Welche Symbolik! Der frühere IG-Metall-Chef und
Interimsaufsichtsratsvorsitzende Berthold Huber erteilt VW-Chef
Martin Winterkorn das Wort, um vor den Eigentümern des Konzerns
Rechenschaft abzulegen. Augenfälliger hätte die Zeitenwende nach dem
Rücktritt des langjährigen Aufsichtsratsvorsitzenden und früheren
Vorstandschefs Ferdinand Piëch nicht vorgeführt werden können. Die
Macht über den Volkswagenkonzern ist von den Familien Piëch/Porsche
zum Betriebsrat und dem Land Niedersachsen gewandert.
Zurückgewandert, muss man wohl sagen. Die Verhältnisse in Wolfsburg
scheinen jetzt wieder so wie vor 22 Jahren zu werden, ehe dort die
Ära Piëch begann und der Konzern den Aufstieg in die Spitzengruppe
der internationalen Autohersteller antrat – nicht nur volumen-,
sondern auch ertragsmäßig.
Über die neuerliche Zeitenwende kann die Wahrung der personellen
Kontinuität mit Winterkorn an der Vorstandsspitze nicht
hinwegtäuschen. Bezog Winterkorn bis vor wenigen Wochen seine
Autorität aus der vorbehaltlosen Unterstützung durch den „Alten“,
Ferdinand Piëch, ist er jetzt vom Wohlwollen des Betriebsrats und des
Aktionärs Land Niedersachsen abhängig. Wie will Winterkorn das
Margenproblem der Kernmarke Volkswagen vor diesem Hintergrund in den
Griff bekommen? Wie will er den Anspruch als Weltkonzern und bester
Autohersteller der Welt erfüllen, ohne auch die Investitionsströme
und die Produktion in die Märkte von morgen zu lenken und die
dortigen Kostenvorteile zu nutzen? Der Widerstand der stark national,
ja niedersächsisch geprägten Mehrheit im Aufsichtsrat ist absehbar.
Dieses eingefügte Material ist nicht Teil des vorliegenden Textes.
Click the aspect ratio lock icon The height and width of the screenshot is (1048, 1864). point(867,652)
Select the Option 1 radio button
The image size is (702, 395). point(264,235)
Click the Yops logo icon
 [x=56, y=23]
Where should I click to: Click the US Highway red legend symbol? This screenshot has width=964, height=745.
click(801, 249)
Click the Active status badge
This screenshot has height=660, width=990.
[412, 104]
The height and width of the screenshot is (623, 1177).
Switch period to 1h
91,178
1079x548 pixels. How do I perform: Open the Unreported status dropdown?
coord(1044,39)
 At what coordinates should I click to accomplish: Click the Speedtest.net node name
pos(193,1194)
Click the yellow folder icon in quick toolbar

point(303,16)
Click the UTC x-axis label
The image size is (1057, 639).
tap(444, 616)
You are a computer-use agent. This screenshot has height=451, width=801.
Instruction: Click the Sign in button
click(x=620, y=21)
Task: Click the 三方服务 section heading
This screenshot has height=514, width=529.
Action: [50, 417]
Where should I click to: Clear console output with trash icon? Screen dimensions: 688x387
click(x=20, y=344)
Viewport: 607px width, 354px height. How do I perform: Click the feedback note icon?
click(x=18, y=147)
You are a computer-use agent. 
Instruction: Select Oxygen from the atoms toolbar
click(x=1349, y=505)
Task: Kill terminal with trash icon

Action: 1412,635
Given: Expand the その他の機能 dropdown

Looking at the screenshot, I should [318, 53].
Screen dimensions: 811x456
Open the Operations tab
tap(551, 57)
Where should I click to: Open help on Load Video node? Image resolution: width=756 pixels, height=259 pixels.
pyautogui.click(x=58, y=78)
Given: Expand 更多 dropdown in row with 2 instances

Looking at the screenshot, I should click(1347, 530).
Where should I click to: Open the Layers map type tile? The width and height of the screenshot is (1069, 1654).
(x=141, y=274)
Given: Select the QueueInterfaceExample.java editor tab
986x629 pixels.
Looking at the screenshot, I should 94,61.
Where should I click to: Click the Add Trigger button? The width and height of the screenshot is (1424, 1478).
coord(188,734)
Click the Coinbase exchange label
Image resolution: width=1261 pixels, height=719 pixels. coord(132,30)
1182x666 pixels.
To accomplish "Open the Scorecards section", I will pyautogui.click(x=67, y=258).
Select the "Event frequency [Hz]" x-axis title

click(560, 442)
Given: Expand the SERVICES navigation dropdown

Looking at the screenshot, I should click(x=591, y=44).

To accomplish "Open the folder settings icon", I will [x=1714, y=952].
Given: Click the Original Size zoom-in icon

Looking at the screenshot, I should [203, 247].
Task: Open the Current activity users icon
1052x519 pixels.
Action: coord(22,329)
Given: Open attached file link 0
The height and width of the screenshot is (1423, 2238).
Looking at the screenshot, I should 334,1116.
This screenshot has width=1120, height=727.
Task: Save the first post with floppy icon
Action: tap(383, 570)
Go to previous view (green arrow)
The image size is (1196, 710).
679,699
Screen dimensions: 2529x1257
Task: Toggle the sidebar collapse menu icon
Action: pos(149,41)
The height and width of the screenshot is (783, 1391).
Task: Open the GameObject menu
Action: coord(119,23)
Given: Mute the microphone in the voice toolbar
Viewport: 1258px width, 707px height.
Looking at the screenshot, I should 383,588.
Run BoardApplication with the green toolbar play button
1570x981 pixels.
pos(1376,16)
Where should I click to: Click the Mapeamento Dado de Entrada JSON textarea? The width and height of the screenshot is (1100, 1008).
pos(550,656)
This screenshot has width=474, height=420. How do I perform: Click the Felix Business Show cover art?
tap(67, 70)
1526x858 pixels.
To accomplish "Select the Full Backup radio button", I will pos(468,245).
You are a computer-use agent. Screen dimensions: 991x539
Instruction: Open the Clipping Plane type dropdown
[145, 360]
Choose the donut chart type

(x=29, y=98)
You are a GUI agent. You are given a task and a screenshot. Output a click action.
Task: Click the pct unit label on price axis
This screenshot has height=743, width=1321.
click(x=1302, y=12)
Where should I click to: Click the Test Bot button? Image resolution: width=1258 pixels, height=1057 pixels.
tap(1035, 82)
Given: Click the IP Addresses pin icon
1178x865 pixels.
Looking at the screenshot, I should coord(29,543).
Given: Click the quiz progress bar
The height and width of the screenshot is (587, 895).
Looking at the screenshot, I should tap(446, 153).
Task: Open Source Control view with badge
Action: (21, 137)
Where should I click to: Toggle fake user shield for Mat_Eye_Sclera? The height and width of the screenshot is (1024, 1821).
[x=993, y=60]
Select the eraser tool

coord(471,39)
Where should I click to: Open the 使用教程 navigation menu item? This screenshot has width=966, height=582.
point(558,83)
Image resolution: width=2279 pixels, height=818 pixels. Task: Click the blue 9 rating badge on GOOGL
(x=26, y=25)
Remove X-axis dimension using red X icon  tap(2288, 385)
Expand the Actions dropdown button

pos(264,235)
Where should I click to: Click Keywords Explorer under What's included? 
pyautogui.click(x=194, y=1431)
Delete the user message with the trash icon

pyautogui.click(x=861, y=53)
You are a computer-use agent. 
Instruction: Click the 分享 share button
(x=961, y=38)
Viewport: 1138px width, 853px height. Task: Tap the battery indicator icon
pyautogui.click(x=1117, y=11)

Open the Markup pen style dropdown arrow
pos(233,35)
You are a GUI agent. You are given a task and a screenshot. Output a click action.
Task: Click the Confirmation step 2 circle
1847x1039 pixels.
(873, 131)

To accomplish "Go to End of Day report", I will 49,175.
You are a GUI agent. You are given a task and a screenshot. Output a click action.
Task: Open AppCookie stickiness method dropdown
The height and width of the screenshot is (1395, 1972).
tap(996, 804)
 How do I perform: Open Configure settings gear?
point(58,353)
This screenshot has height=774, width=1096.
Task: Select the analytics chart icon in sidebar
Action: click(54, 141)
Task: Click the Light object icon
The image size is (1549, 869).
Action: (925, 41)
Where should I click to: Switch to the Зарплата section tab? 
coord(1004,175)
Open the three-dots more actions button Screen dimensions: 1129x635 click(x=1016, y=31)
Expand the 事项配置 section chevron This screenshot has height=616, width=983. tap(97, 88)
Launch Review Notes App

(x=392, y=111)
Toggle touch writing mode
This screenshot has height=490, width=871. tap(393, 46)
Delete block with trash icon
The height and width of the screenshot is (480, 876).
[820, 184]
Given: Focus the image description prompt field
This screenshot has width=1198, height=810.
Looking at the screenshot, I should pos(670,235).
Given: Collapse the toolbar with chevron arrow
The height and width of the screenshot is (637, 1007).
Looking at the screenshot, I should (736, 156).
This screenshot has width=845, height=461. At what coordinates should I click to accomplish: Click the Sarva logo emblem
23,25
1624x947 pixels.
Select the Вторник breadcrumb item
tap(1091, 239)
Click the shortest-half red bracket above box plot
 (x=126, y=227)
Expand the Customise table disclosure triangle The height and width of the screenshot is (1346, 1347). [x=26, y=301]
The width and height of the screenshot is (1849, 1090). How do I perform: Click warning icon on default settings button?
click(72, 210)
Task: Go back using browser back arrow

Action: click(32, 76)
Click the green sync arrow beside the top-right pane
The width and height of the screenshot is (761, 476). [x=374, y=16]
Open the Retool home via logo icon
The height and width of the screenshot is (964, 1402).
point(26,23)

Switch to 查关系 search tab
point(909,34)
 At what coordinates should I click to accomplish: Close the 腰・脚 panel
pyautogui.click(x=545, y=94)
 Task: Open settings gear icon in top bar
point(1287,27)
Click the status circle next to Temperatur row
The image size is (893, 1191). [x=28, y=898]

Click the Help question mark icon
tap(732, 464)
Die Wettbewerber BMW und Daimler haben da größere Spielräume, die sie
geschickt nutzen. Und sie haben professioneller arbeitende
Aufsichtsräte, zumal in Personalfragen.
Piëchs Kerngedanke vom nötigen Wandel in Wolfsburg, der auf den
Konzernfluren schon seit vorigem Jahr diskutiert wird, ist richtig.
Das trotzig-beleidigte Festhalten am Bisherigen, das demonstrative
„Weiter so!“ in der gestrigen Hauptversammlung ist umso
unverständlicher, als der – nicht weniger trotzige – Piëch nun sogar
selbst durch seinen Rücktritt den Weg frei gemacht hat für den
überfälligen Generationswechsel und eine neue Führungs-und
Governancekultur in Wolfsburg. Wenn Aufsichtsrat und Vorstand diese
Chance zur Erneuerung jetzt nicht nutzen, droht die Wolfsburgisierung
auf die anderen Konzernmarken überzuschwappen und zu lähmen.